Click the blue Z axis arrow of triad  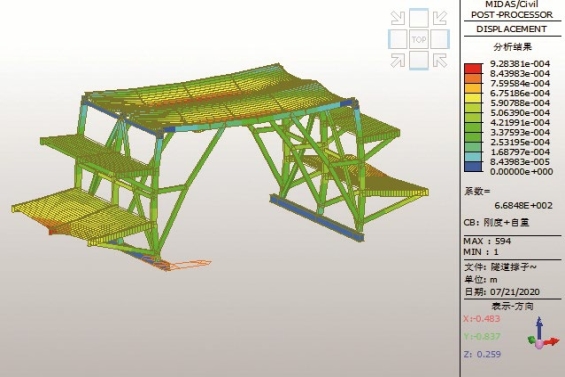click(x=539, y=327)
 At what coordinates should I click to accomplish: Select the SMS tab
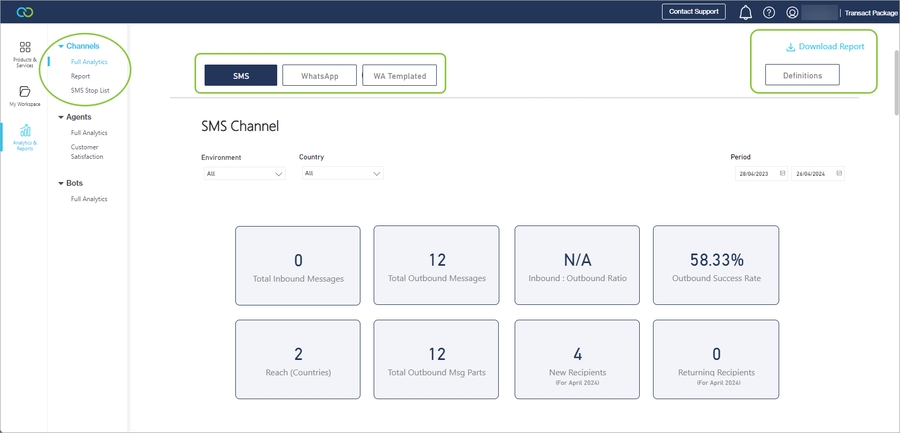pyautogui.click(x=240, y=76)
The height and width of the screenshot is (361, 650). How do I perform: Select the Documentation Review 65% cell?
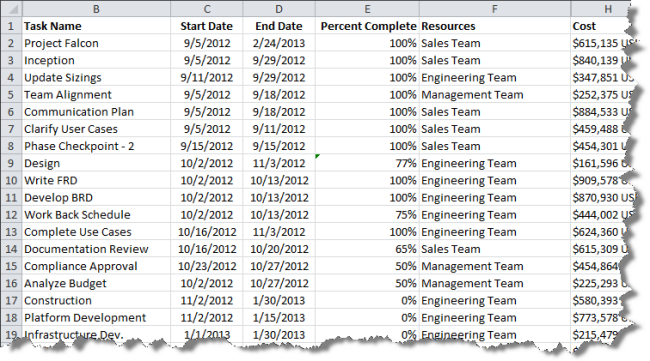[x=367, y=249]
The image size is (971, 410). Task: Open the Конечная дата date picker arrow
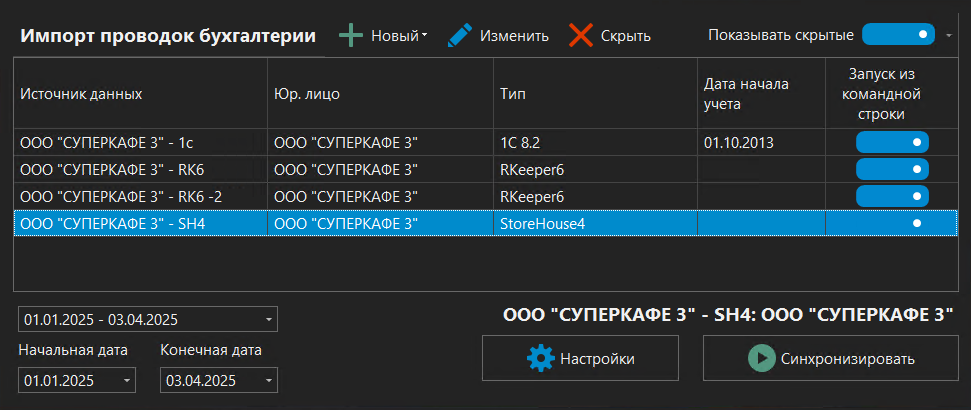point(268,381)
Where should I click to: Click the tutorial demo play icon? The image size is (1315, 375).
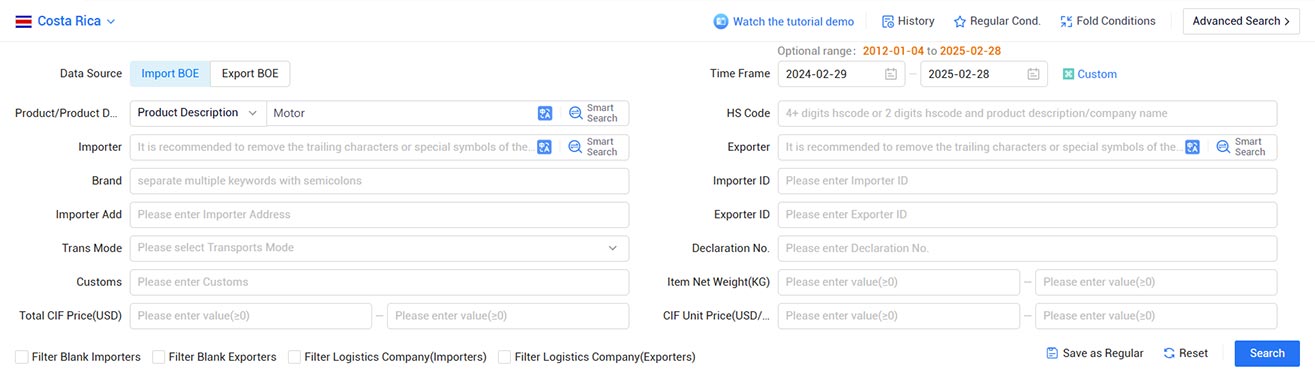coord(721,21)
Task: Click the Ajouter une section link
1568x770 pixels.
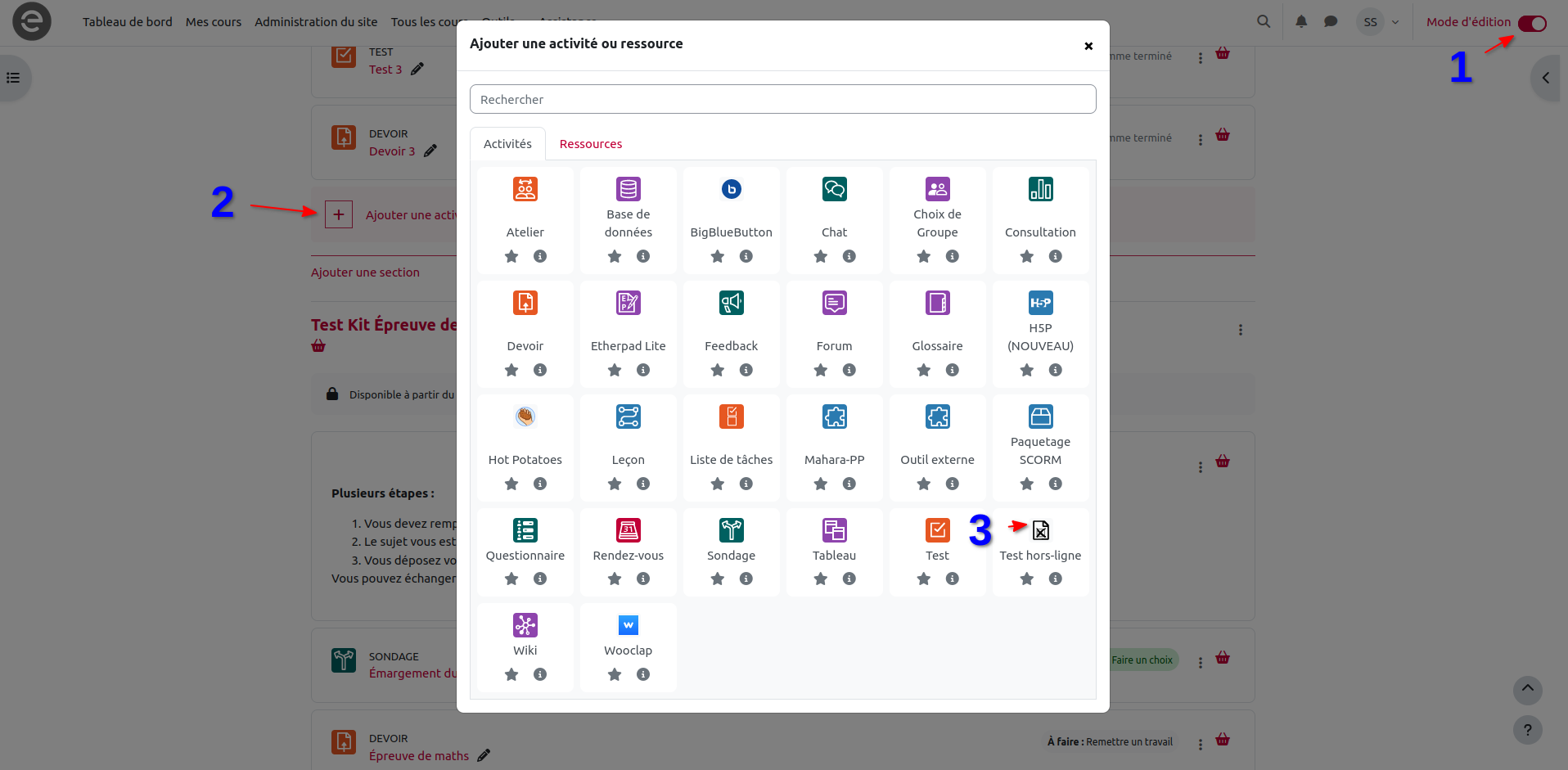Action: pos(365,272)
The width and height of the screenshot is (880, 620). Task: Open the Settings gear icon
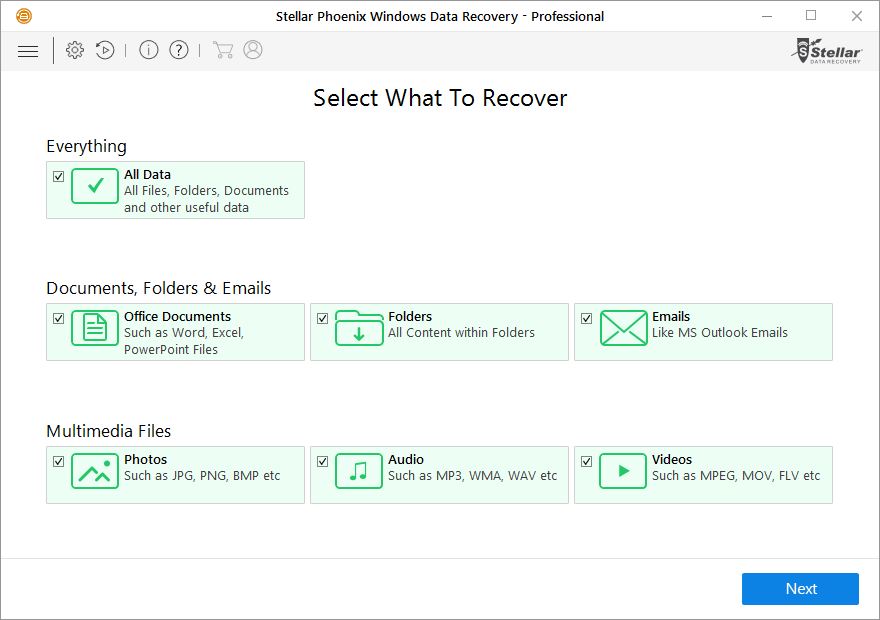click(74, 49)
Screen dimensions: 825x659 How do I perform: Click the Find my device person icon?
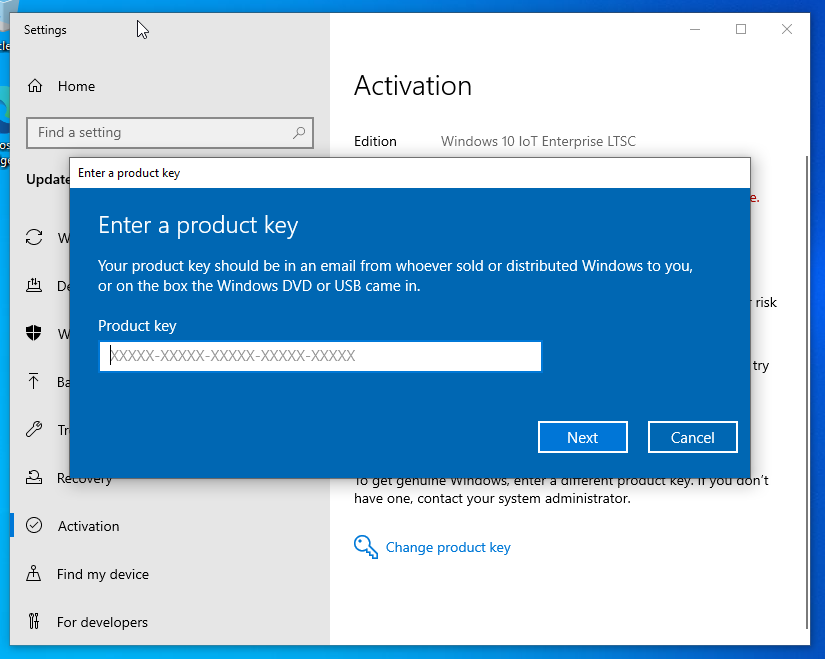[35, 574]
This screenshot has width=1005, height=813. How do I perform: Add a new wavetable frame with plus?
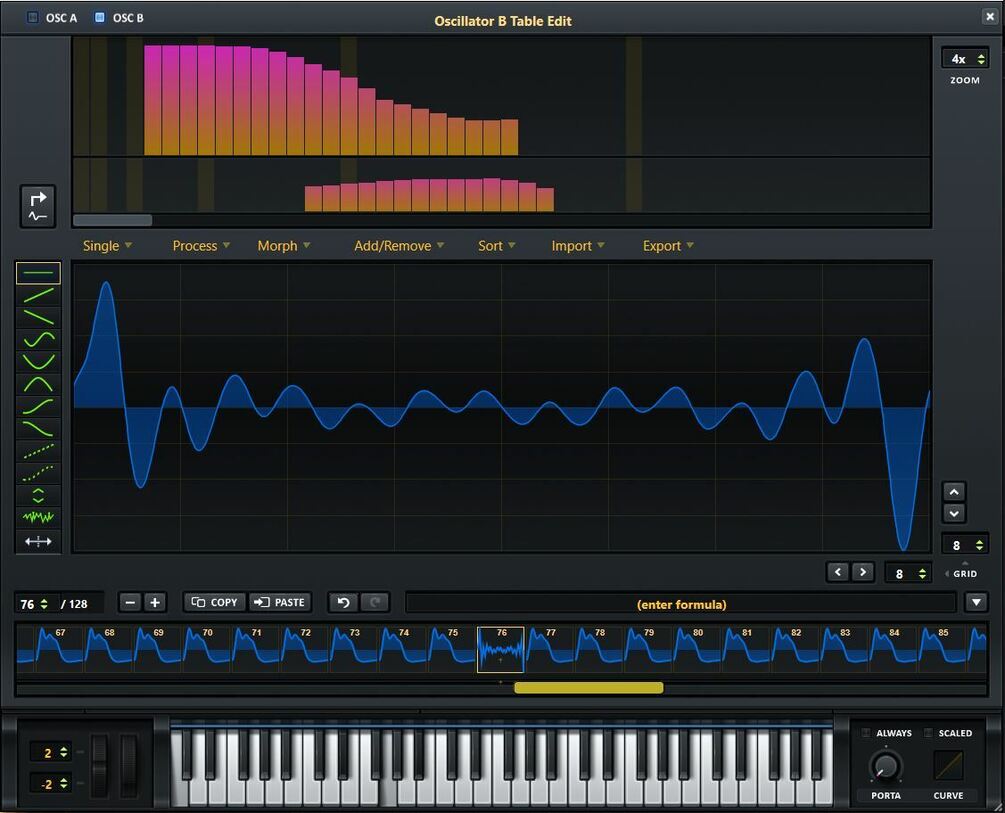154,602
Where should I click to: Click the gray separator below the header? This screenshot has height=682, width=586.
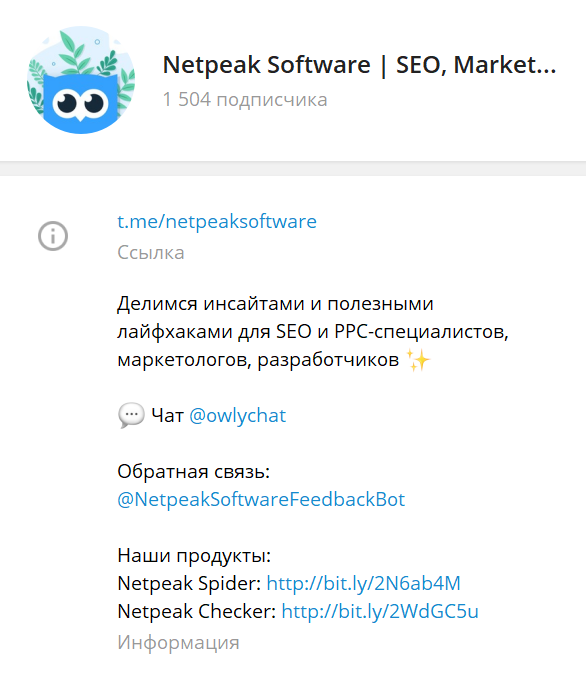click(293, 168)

==============================

WHAT IS EXPECTED
Go to the line that contains "The image size is (971, 410)." and copy it and every line after it through the end of the entries, exactly, without the pictures.

SOLUTION TO THE PROBLEM
The image size is (971, 410). Task: Open the Конечная дата date picker arrow
point(268,381)
Where should I click to: Click the tutorial demo play icon? The image size is (1315, 375).
coord(721,21)
Task: Click the Ajouter une section link
1568x770 pixels.
Action: pos(365,272)
The width and height of the screenshot is (880, 620). Task: Open the Settings gear icon
click(74, 49)
Screen dimensions: 825x659 How do I perform: Click the Find my device person icon?
[35, 574]
This screenshot has width=1005, height=813. How do I perform: Add a new wavetable frame with plus?
154,602
Where should I click to: Click the gray separator below the header? This screenshot has height=682, width=586.
click(293, 168)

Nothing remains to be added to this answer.